California lawmakers on Thursday rejected an industry-opposed bill (SB 1054) on hydraulic fracturing (fracking), but a second fracking measure (AB 591) is still alive.
SB 1054 would have required exploration and production (E&P) companies to notify surrounding property owners of their plans to employ fracking before starting work. The industry is opposed to pre-notification on proprietary grounds. The Western States Petroleum Association (WSPA) was opposed to the measure because it would have put onerous and costly restrictions on producers, it said. AB 591 would not, according to WSPA’s Tupper Hull.
State Sen. Fran Pavley, a long-time Democrat lawmaker from Southern California, sponsored the legislation as a “necessary first step” as the California legislators attempt to get their arms around fracking, which has been used in the state for a long time to tap oil deposits but for which there are no specific laws other than more general regulations for traditional oil and gas drilling (see Shale Daily, April 13). Pavley contended she was not trying to “stop fracking.”
Separately, WSPA has subsequently reported that a recent survey of producers determined that 628 wells, or about 25% of the oil/gas wells drilled last year (2,300 wells), used fracking. WSPA members, which represent about 80% of E&P operators in the state, also are trying to voluntarily divulge more information on the fracking process and the chemicals used, Hull said.
Pavley’s bill would require companies to notify neighboring property owners 30 days before beginning to use hydraulic fracturing. It is “just like you would be expecting your neighbor to put up a sign if they were adding a second story to their house,” she said.
Pavley specifically emphasized that her bill is not designed to “stop fracking” but seeks to provide “a good government kind of approach.”
Earlier this year, Hull said the E&P sector opposed SB 1054 because “we believe it is unnecessary since AB 591 deals with the disclosure issue. It also alters the very well established and delicate relationships between land owners and mineral rights owners that have evolved over a century and have served all parties well.”
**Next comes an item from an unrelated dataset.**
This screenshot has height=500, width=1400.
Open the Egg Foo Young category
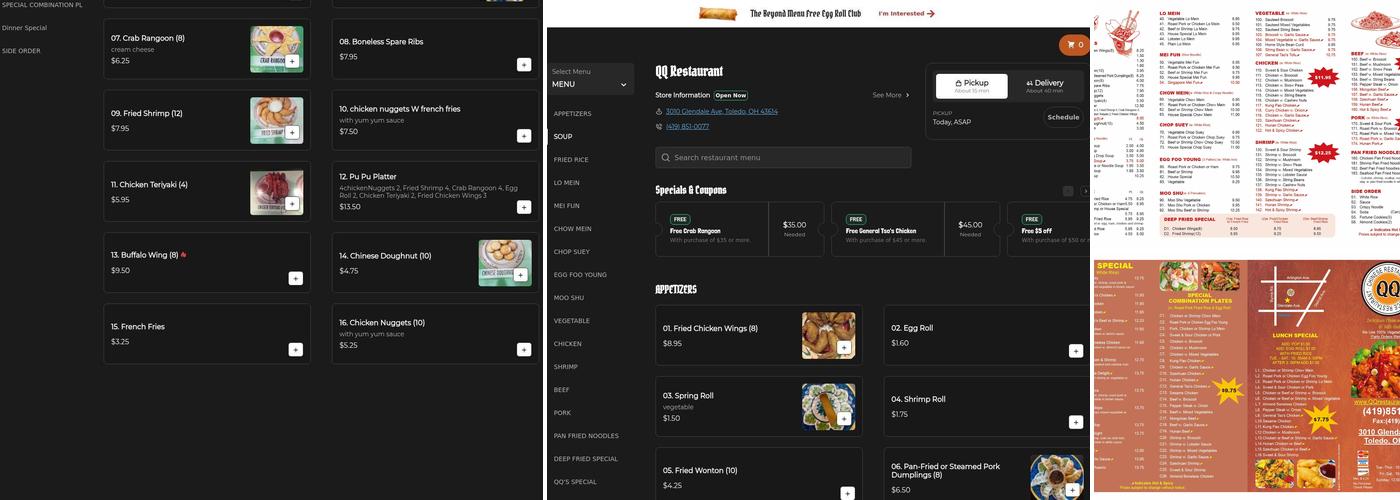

AB 591 has passed the state lower house Assembly and is waiting to be revived in the Senate. The California Independent Producers Association (CIPA) is again supporting the measure because it has been amended to accommodate industry concerns.
CIPA is the industry group that is also involved in establishing a tour for Gov. Jerry Brown of oilfields in Kern County in the south end of the oil-rich San Joaquin Valley, something Brown alluded to when he attended an energy conference earlier this year. The producers group has met with the governor and its officials have indicated they think Brown will keep an “open mind” on the issue, and so far that appears to be the case.
WSPA has been emphasizing that there are several myths related to fracking in California because the technology has been rapidly applied to the shale gas boom in other regions of the country with less of a history with it. “In California, hydraulic fracturing has been a routine and proven technology that is used safely when the specific geology or characteristics of a well indicate fracturing will improve the efficiency of energy production,” Hull said.
Other myths are that fracking is largely unregulated in California and the E&P industry will not disclose what it is doing with the process, he said, noting that a number of operators in the state are now voluntarily posting information on the website FracFocus, including information on 93 wells in California.